If you’re still convinced that robo-advice isn’t just a business tool (albeit a powerful one in the right circumstances), but a game-changing business proposition, note how the industry has reacted to its emergence. On the one hand, sophisticated independent advisers are already launching proprietary or white-label robo-solutions to complement their traditional offerings. These might work either as ‘starter’ or ‘feeder’ programs for younger investors who would later graduate to a comprehensive relationship, or as part of a ‘hybrid’ offering where online interaction complements and supplements in-person meetings. On the other hand, industry behemoths are taking the cue. Schwab is launching an advisory platform, both directly to consumers and as a white-label offering to independent advisers, for free. Fidelity has partnered with Betterment to offer an institutional version of Betterment’s platform to Fidelity’s adviser network.

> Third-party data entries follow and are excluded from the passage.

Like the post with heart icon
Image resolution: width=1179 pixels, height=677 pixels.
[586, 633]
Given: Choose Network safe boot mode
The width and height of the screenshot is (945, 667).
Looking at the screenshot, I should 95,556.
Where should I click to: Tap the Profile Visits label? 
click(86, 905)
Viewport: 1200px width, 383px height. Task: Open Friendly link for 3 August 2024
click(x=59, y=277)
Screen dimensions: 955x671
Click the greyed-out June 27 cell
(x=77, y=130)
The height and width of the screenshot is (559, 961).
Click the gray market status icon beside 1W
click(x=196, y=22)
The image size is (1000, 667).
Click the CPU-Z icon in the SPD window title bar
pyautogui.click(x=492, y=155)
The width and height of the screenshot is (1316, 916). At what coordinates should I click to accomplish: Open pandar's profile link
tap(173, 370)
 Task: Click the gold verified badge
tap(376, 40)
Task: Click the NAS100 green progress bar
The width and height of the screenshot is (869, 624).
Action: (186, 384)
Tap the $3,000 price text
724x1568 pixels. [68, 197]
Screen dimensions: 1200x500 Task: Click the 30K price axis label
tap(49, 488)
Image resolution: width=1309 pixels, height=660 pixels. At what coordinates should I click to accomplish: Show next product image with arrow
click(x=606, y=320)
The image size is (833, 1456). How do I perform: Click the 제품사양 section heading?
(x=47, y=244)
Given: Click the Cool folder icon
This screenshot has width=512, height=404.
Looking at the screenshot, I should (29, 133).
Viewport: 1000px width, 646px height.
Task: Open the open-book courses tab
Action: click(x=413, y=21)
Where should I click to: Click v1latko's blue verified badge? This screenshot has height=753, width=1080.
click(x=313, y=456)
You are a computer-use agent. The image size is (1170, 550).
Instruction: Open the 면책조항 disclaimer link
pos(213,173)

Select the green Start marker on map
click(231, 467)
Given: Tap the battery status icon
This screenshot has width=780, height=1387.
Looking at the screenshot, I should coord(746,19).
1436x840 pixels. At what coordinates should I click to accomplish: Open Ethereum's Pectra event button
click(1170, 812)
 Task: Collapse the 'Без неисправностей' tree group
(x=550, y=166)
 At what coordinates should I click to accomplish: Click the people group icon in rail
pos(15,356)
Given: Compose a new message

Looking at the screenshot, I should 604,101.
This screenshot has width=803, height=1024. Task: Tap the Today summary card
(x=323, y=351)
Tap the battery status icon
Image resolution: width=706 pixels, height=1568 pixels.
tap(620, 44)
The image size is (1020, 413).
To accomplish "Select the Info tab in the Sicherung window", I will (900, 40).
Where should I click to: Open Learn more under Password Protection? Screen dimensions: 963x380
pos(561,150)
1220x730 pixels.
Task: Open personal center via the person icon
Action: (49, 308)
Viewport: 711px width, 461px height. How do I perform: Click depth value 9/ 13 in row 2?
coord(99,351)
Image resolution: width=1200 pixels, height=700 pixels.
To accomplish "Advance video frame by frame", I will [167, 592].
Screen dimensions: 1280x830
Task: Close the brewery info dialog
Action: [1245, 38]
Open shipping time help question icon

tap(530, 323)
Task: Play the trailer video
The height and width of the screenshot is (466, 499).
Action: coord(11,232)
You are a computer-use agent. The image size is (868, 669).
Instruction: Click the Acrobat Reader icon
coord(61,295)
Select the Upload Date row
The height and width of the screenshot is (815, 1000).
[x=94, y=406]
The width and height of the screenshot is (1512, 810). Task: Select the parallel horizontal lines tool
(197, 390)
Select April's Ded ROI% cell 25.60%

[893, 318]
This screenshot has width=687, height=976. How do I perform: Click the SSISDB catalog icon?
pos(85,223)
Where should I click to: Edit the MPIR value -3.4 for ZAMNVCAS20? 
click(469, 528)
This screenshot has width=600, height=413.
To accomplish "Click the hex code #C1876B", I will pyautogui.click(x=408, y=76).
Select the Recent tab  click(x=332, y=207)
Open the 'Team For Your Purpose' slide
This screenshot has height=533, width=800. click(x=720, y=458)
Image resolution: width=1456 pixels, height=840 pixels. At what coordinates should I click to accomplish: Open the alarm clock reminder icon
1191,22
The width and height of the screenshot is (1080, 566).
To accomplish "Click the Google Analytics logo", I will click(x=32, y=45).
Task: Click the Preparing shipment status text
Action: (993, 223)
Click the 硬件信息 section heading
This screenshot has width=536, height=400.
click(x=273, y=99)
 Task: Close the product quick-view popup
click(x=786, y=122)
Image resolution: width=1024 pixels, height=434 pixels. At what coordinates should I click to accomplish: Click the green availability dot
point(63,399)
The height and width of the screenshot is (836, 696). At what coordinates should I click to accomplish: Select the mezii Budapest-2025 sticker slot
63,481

And Vanguard has launched its own robo-platform, which even in its pilot stage dwarfs the competition.
Squeezed between the institutions and the independents, standalone robo-advisers will struggle to scale while maintaining their (thin) margins. How can they compete with institutional brokerages and fund companies on fees, distribution, and branding; or with traditional independent advisers on bespoke, personalized, and comprehensive service?
Robo-advice may be a valuable business tool, but is not a viable business model.